New York and California each lose $1 trillion due to the exodus of financial firms

The main reasons for companies' decision to leave are lower taxes and better weather in places such as Texas and Florida.

In recent years, the financial map of the United States has undergone significant changes after many Wall Street banks and large technology companies began to abandon their traditional homes (New York and California, respectively) to head mainly to southern states with a more favorable tax burden.

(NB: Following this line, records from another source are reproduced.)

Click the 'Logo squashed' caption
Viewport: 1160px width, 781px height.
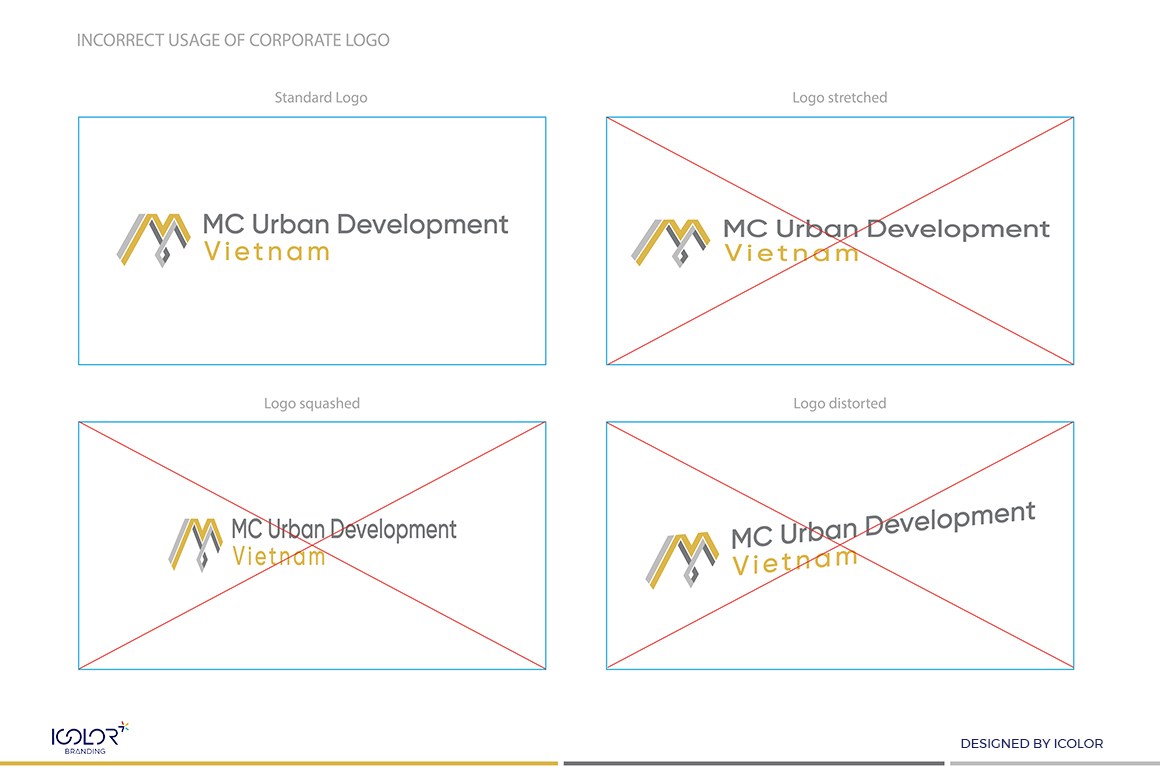click(311, 404)
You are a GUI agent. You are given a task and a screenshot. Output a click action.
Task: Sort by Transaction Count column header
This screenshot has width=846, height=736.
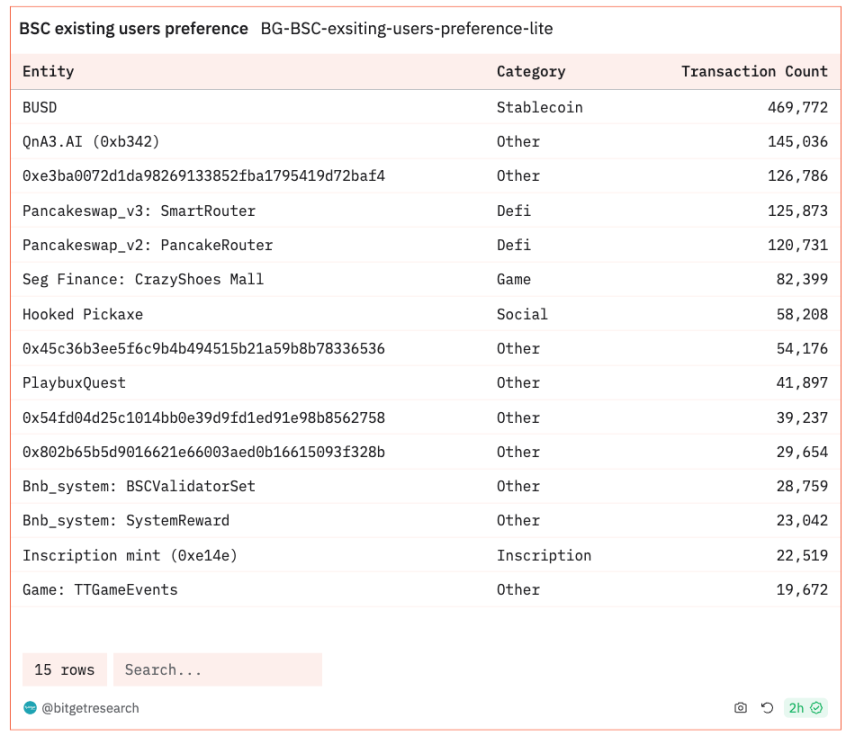pyautogui.click(x=754, y=72)
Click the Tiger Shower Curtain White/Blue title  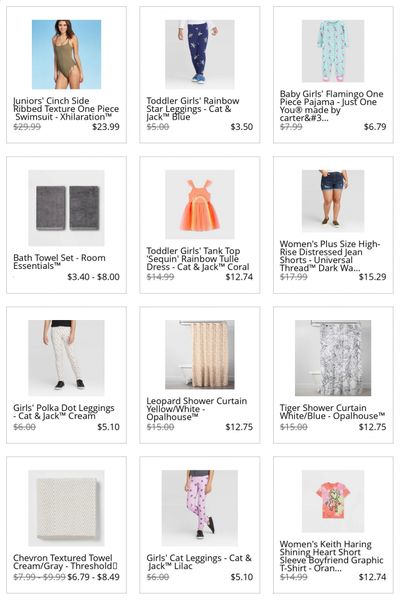tap(332, 412)

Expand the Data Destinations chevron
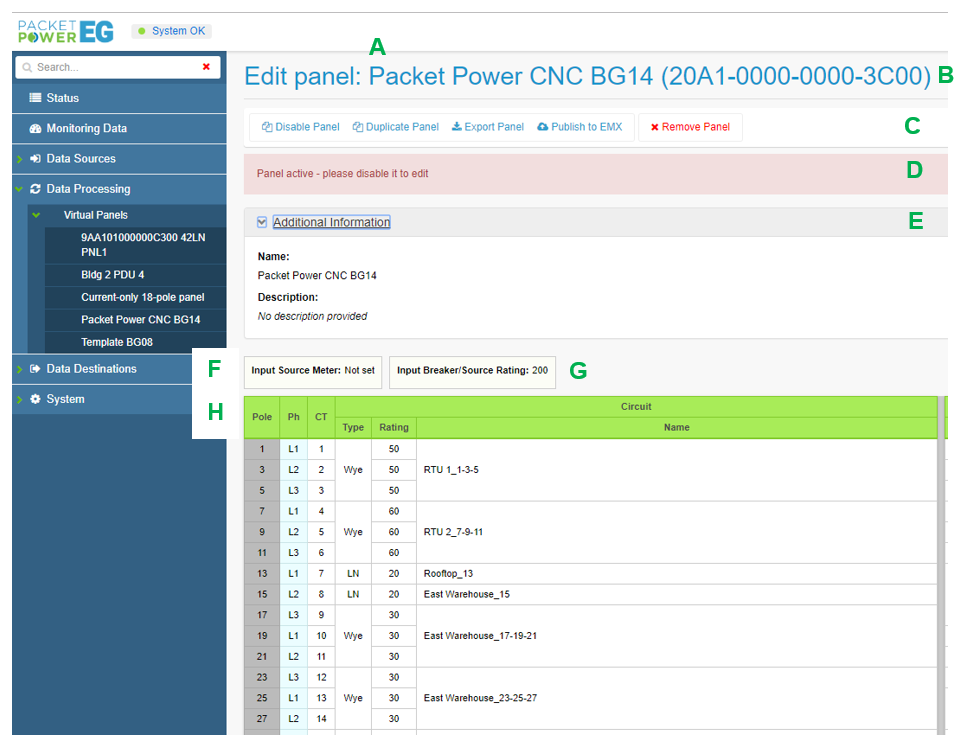(x=19, y=369)
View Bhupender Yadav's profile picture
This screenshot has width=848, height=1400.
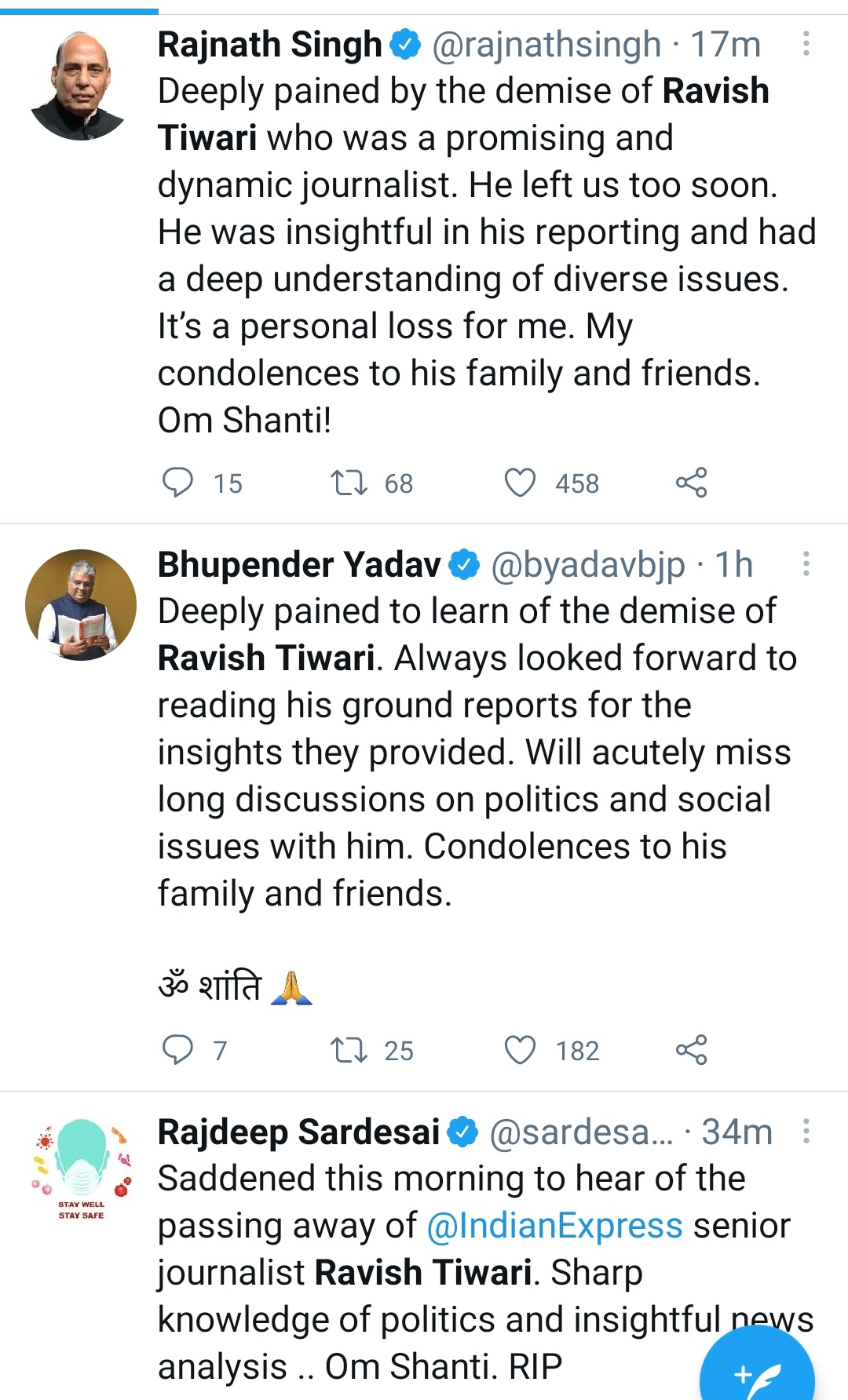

An analysis by Bloomberg News revealed that New York and California each lost $1 trillion as a result of this financial migration. The main reasons for the companies' decision are lower taxes and better weather elsewhere, such as Texas and Florida. The study details that from the beginning of 2020 to the end of March 2023, more than 370 investment firms (about 2.5% of the U.S. total, managing $2.7 trillion in assets) moved their headquarters to a new state.

“The vast majority of the migration was out of high-cost-of-living locales in the Northeast and on the West Coast and into Florida, Texas and other Sun Belt refuges. North Carolina and Tennessee each added more than $600 billion in assets, mostly from just two relocations: AllianceBernstein to Nashville from New York in 2021 and Allspring Global Investment to Charlotte from San Francisco last year,” claims Bloomberg.

The pandemic's influence on businesses' decisions

"Florida was the top destination for companies that left New York, with Icahn Capital Management and Cathie Wood’s ARK Investment Management among the most prominent to follow that path. Ken Griffin’s Citadel was the splashiest new arrival in Miami after it departed Chicago. Money manager DoubleLine headed to Tampa from suburban Los Angeles," the report said.

Bloomberg's analysis was based on testimony from more than 17,000 companies since the end of 2019 and highlighted that the pandemic also contributed to a more relaxed lifestyle for people in finance. For example, people who fled the Northeast for Florida's sunny weather when COVID-19 took off ended up staying longer than expected when lockdowns were extended.